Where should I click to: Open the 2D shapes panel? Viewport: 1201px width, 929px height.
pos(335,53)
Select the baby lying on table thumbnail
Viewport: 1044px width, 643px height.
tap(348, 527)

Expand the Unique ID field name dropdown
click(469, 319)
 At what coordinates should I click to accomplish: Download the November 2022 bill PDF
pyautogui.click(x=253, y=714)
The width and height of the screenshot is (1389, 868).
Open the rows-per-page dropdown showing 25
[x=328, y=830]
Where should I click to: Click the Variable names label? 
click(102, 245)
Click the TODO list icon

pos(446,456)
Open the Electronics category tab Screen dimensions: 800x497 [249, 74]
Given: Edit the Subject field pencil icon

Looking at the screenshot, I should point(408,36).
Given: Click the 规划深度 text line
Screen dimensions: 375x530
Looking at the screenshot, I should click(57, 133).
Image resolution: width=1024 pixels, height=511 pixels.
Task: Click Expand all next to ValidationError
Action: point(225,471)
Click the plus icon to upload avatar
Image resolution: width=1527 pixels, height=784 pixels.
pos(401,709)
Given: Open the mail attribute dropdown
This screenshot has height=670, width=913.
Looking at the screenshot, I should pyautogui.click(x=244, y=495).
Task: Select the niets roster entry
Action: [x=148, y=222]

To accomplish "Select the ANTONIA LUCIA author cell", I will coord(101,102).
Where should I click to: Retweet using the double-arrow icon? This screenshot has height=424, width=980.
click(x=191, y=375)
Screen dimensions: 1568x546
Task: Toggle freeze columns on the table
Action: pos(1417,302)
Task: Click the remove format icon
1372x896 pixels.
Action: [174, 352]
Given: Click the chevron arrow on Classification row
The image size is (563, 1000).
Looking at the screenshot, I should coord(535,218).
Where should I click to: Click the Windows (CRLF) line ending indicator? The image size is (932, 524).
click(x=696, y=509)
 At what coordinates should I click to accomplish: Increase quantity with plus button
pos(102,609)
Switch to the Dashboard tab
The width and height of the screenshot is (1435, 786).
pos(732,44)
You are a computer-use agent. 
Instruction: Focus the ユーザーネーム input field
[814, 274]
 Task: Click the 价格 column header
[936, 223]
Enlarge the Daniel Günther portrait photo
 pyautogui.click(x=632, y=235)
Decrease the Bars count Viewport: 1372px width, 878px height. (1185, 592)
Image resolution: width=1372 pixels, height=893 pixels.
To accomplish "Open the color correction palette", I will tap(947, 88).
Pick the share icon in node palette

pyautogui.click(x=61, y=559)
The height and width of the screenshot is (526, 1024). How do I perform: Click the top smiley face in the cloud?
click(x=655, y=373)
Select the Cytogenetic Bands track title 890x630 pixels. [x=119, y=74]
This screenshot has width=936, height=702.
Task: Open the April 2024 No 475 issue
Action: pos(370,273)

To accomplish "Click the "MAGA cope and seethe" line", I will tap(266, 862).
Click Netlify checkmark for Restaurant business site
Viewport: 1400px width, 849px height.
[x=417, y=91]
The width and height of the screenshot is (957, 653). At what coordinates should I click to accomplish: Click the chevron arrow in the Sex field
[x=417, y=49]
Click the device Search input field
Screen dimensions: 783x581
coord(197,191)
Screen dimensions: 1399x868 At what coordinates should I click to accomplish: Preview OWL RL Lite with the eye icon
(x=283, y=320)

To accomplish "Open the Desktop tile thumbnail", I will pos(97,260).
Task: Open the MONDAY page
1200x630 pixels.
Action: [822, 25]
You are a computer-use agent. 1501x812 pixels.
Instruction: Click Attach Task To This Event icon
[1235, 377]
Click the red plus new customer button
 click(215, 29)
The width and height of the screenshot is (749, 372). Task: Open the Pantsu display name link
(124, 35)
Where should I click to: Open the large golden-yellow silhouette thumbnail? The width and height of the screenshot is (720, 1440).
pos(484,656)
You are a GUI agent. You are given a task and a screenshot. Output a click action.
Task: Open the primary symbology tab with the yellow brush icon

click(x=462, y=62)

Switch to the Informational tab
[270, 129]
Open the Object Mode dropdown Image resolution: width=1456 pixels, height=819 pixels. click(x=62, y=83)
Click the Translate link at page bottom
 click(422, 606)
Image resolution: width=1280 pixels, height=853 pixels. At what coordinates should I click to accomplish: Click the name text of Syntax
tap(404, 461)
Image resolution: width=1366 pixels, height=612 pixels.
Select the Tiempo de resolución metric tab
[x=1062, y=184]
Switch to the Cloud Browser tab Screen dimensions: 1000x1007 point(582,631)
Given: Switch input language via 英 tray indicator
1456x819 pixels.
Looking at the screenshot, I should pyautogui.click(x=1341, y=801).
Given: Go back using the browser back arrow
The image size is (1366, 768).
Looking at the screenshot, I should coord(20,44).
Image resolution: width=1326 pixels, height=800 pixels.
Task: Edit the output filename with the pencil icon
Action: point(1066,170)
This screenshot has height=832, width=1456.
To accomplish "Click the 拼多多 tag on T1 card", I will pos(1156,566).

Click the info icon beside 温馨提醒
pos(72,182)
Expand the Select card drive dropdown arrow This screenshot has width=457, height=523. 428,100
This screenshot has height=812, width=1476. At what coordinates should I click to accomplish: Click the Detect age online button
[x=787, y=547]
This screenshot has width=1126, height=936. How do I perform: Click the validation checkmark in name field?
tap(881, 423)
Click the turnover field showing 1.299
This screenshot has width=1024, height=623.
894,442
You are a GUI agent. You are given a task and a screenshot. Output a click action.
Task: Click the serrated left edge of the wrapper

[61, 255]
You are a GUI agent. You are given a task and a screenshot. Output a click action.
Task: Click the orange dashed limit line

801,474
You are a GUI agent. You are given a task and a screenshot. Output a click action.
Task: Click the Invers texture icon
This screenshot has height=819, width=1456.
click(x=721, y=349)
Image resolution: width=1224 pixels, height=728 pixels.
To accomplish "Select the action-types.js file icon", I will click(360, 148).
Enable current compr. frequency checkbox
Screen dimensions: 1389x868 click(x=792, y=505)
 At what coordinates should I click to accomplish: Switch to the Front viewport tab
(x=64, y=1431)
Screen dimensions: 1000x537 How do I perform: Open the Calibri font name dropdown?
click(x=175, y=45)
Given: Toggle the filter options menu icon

Objective
Copy everything from the line containing "Click the plus icon to upload avatar" down to the line containing "I will coord(101,102).", keeping both of those lines, and reproduce the items unchanged.

Response for this exercise
Click the plus icon to upload avatar
Image resolution: width=1527 pixels, height=784 pixels.
pos(401,709)
Given: Open the mail attribute dropdown
This screenshot has height=670, width=913.
Looking at the screenshot, I should pyautogui.click(x=244, y=495).
Task: Select the niets roster entry
Action: [x=148, y=222]

To accomplish "Select the ANTONIA LUCIA author cell", I will coord(101,102).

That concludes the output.